The Facts Versus The Meme

By , October 4, 2015 9:41 pm

I’ve read more than once, in reaction to the recent tragedy in Oregon, that we need to regulate guns. Of course, we do regulate guns–at the federal and at the state level. If you’re interested, here’s the most recent version of the ATF Federal Firearms Regulations Reference Guide, all 233 pages of laws, regulations, Q&A’s explaining the morass of laws, and more. A full 9 1/2 pages of just the Gun Control Act of 1968 is devoted to Section 922: “Unlawful Acts.” The phrase “It shall be unlawful” is used 22 times in that section, usually leading off long lists of unlawful acts. And that’s just one act. The Guide also contains the National Firearms Act, the Arms Export Control Act, and a section of the law governing the Postal Service as well as four different “Parts” of the Code of Federal Regulations.
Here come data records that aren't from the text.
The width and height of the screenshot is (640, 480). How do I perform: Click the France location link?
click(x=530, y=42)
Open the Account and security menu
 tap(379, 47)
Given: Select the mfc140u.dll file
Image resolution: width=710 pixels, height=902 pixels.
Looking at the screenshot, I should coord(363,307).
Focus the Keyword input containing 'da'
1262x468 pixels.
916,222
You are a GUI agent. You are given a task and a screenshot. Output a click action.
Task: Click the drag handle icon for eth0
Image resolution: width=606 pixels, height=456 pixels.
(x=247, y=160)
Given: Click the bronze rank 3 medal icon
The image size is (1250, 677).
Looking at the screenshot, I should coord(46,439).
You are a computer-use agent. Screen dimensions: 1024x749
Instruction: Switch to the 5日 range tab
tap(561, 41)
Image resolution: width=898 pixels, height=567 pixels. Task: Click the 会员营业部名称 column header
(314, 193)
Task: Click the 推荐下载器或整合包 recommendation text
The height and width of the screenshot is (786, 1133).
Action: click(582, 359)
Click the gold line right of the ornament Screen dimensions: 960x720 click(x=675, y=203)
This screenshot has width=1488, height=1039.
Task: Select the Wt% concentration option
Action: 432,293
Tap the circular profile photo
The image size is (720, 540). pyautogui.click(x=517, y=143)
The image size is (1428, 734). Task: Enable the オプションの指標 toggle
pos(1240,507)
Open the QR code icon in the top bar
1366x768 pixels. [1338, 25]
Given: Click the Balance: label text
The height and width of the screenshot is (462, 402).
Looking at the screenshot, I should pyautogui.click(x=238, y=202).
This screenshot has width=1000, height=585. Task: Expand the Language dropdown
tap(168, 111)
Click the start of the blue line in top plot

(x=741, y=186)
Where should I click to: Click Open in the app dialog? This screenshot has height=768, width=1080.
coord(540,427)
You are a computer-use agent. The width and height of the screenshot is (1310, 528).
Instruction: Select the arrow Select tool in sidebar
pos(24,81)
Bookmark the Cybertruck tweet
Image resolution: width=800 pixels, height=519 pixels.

And that’s just Federal Law. Each state and many cities have their own laws, many of which are much more restrictive than the Federal Law, which essentially sets the minimum standards. For example, the assault weapons ban is no longer on the federal books. But don’t tell that to California or Connecticut. The NRA provides a handy guide of state law if you’re interested.

Finally, none of this takes into account the fact that it’s crime punishable by imprisonment and even death to kill someone with a firearm. Use a firearm in the commission of a crime, and generally the punishment for the underlying crime is enhanced. Etc. etc. etc.

Could more be done? More laws? More regulations? Reasonable minds differ–and they’re not all on the anti-gun crowd.

What if?

By , July 15, 2013 11:09 am

What if NBC had not doctored the recording of George Zimmerman’s telephone conversation with the police, you know, to make it sound like Zimmerman had told the police–unsolicited–that Trayvon Martin was black, which gave the impression that he was racially profiling Martin?

What if the media had referred to Zimmerman as Hispanic rather than White-Hispanic from the get go.?

What if the public had known early on that Zimmerman was 1/8 black, that he mentored black children?

What if the media had looked behind the gates of the gated community Zimmerman lived in?

What if some talking heads hadn’t speculated about a supposed “racial slur” uttered by Zimmerman, a slur that actually wasn’t?

What if the public had understood that the police initially had, in fact, arrested Zimmerman, handcuffed him, and taken him to the police station?

What if the media had made it clear from the outset that the evidence indicates that Zimmerman had, in fact, obeyed the police 911 dispatcher and stopped following Martin? If there had been evidence to the contrary, you’d think the state would have introduced it at trial, right?

What if the public had been made aware from the beginning that the forensic evidence supported Zimmerman’s story that Martin attacked him, that Martin was on top of him, that Martin was pounding him MMA-style, that Martin bashed his head against concrete many times, and that the only evidence of injury to Martin–other than the fatal gun shot, of course–was Martin’s bloody knuckles?

What if the media had done a better job of helping the public understand that this case was not about “stand your ground,” but was instead a case about simple self defense?

What if the prosecutor’s office had been–to put it charitably–more forthcoming about evidence in the Martin/Zimmerman case?

What if more in the media had followed Reuters’ lead in attempting to humanize a man that Florida State Attorney General Angela Corey, in full out CYA mode, continues to maintain is a “murderer” even after the not guilty verdict in a case that she never should have filed?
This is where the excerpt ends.